On Friday, in her first newspaper interview, Samutsevich said her parting words to the two band members who remain in jail were that she would continue their struggle against the president, but she expects state pressure on her to grow despite her newfound freedom
“They didn’t overturn the verdict, they didn’t say I’m not guilty — they gave me a suspended sentence. If I do the slightest thing [wrong], even an administrative violation, they can send me back to jail,” she said.
The three women were sentenced to two years in a prison colony on charges of “hooliganism motivated by religious hatred” following their anti-Putin “punk prayer” in a Moscow cathedral. Samutsevich was unexpectedly freed by an appeals court on Wednesday after successfully arguing that she did not fully take part in the performance.
“I didn’t expect it,” Samutsevich said, sitting in a central Moscow cafe wearing the same jeans and white sweater she wore to the appeal hearing. At her feet lay a canvas sack and large plastic bag filled with clothes, letters and books. She had just collected her belongings from the southern Moscow detention center that still holds her bandmates Maria Alekhina and Nadezhda Tolokonnikova.
Samutsevich described how the three friends had prepared themselves for prison during the appeal hearing.
“In court, we were talking about how we would go to the prison colony, what it would be like,” she said. “When they took us back into the courtroom, we said: ‘That was a very short deliberation, they probably won’t change the verdict.’”
A panel of three judges deliberated for just 40 minutes before announcing Samutsevich’s release.
She struggled to explain the judges’ thinking.
“Maybe the authorities wanted to imitate the independence of the court system,” she said. “But it is just that — an imitation.”
The case against Pussy Riot was one of the most high-profile political trials in Russia since Putin first came to power 12 years ago. The president has condemned their performance and their name, while Russian Prime Minister Dmitry Medvedev said he was “nauseated” by the group’s action.
Samutsevich said Putin stood behind the decision to prosecute the band.
“Such decisions don’t happen without the president,” she said.
“It was either motivated by personal hate or it was a political step. They’re trying to marginalize us, to say we’re not normal people,” she said. “We were jailed for our political beliefs.”
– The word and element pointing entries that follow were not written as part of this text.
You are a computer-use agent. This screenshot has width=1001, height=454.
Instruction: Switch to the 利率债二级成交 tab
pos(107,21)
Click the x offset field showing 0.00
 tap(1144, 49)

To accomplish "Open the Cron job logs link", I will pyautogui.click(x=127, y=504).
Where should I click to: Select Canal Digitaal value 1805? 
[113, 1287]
Pussy Riot formed after Putin announced late last year that he planned to return to the presidency — a move that prompted mounting discontent to spill into the streets with a growing protest movement that vowed to prevent a return to totalitarianism.
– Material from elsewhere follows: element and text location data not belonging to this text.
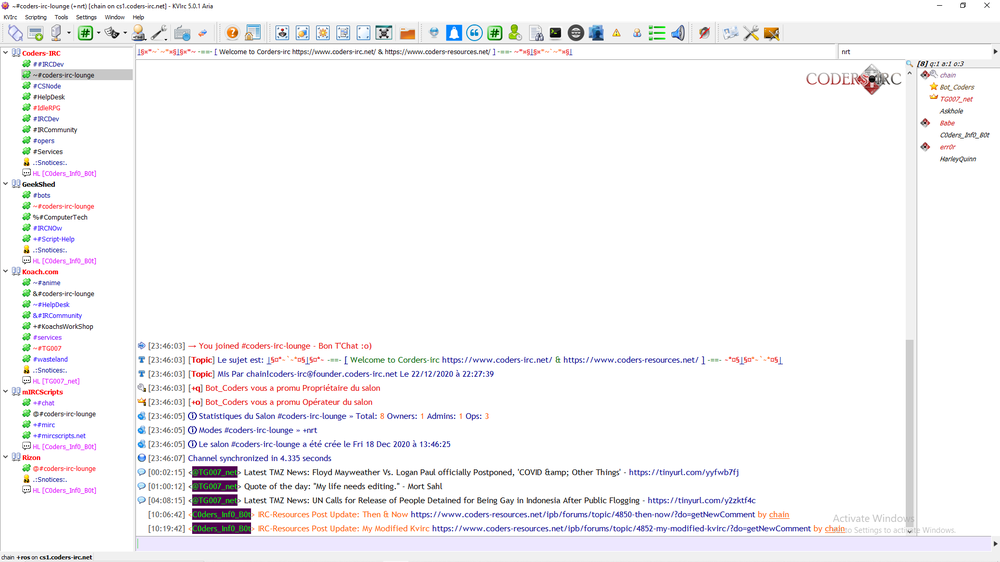
Task: Open the tinyurl.com/yyfwb7fj link
Action: point(683,472)
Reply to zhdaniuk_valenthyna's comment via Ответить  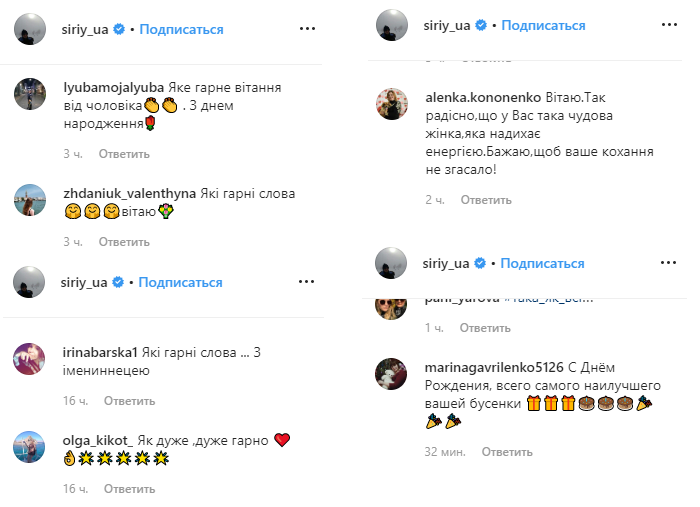(x=124, y=242)
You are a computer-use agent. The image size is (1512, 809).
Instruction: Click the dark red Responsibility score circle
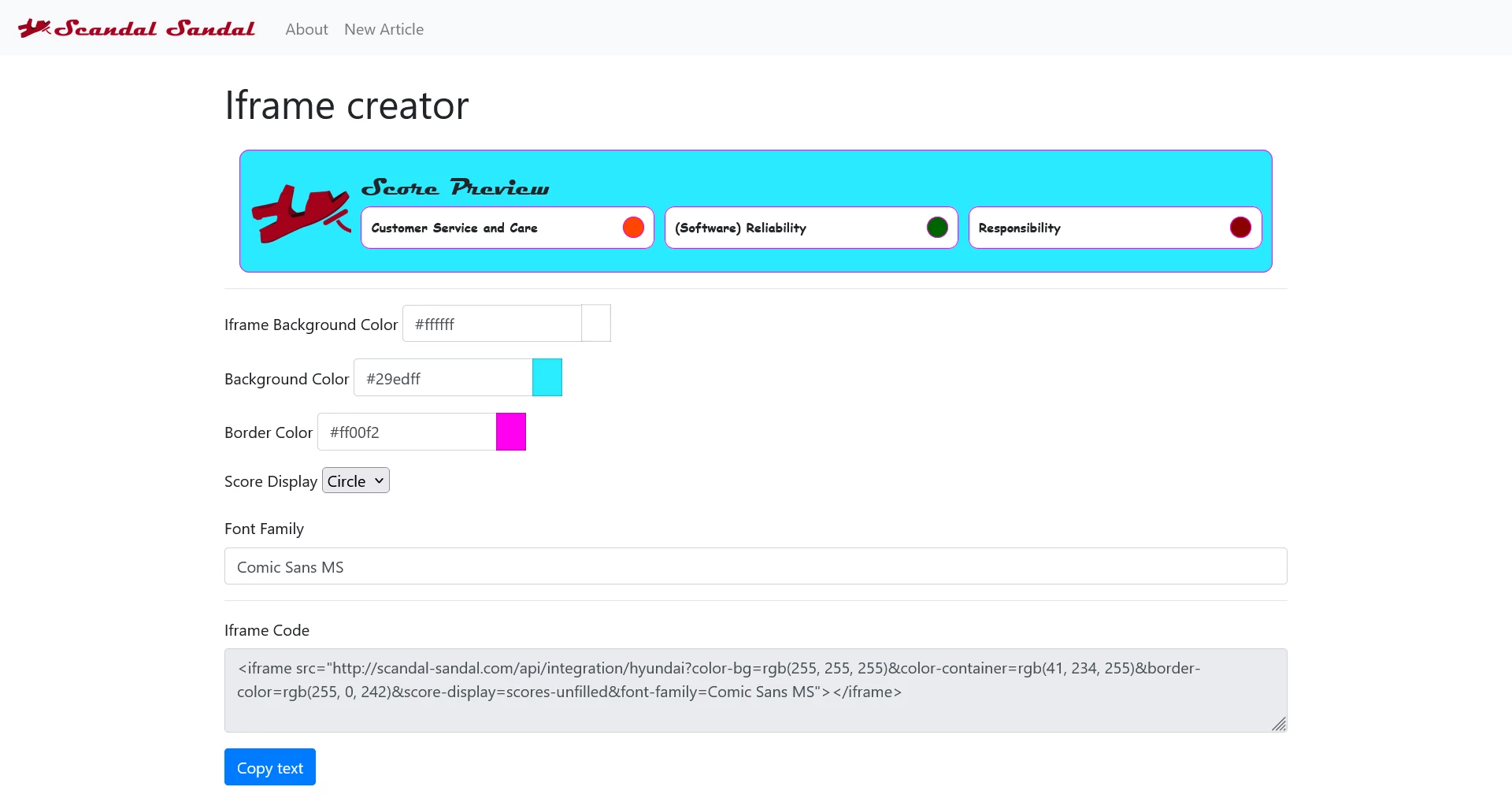[1240, 228]
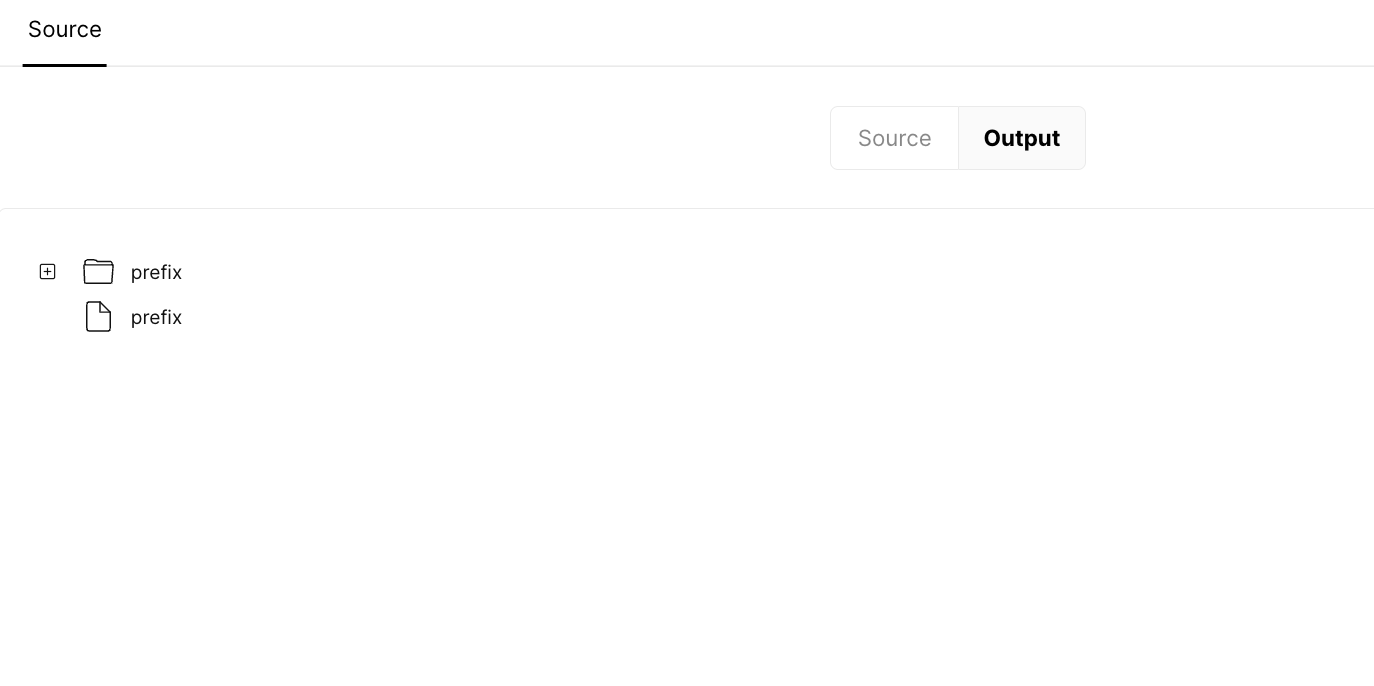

The arrest of the three band members in early March was seen as a signal to other protesters. The Duma, Russia’s parliament, has since adopted a series of restrictive laws imposing fines on illegal protests and broadening a law on treason. Samutsevich said she would continue taking part in Pussy Riot’s anonymous performances. She does not worry that she is now recognized, often by people on the street.
“When a person is in a mask and a dress, she can become anonymous again,” she said.
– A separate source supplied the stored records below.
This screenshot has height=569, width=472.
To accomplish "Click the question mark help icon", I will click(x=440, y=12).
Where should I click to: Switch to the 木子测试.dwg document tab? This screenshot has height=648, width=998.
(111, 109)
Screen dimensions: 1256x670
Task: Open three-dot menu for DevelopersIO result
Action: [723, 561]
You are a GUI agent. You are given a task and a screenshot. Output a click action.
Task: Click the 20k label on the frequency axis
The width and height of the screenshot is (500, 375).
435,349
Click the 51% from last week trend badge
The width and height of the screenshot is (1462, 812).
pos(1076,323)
She thought Russia’s security services would step up their surveillance.
“I must live imagining that everything is listened to, everything is read,” she said.
Samutsevich said Alekhina and Tolokonnikova were happy with her release.
As they hugged goodbye inside the courtroom’s glass cage, her fellow band members said: “Finally, one of us is free.”
Samutsevich said: “They said: ‘Keep going with the group’ and I said: ‘Of course.’”
Alekhina, 24, and Tolokonnikova, 22, both mothers to young children, are expected to be sent to distant prison colonies to serve the rest of their sentence until March 2014.
“Masha [Alekhina] especially is suffering for her child,” Samutsevich said. “It’s a big blow for her. For Nadya too. They have hardly seen their kids.”
Samutsevich described her seven months in pre-trial detention as a time of cold isolation in which the system exercised “total control.”
Wake-up came at 6am and lights out at 9pm. In between, there were three meals a day — porridge for breakfast, soup or a potato for lunch and porridge or soup for dinner.
Once a week, she was allowed 30 minutes of privacy for a shower. Otherwise, she was led everywhere by a guard. She shared her cell with three women, all charged with economic crimes. They were subjected to random searches, as guards hunted for banned items such as mobile phones.
“That’s what they said, but they always read my letters.” Samutsevich said she would get around a dozen letters a day from supporters.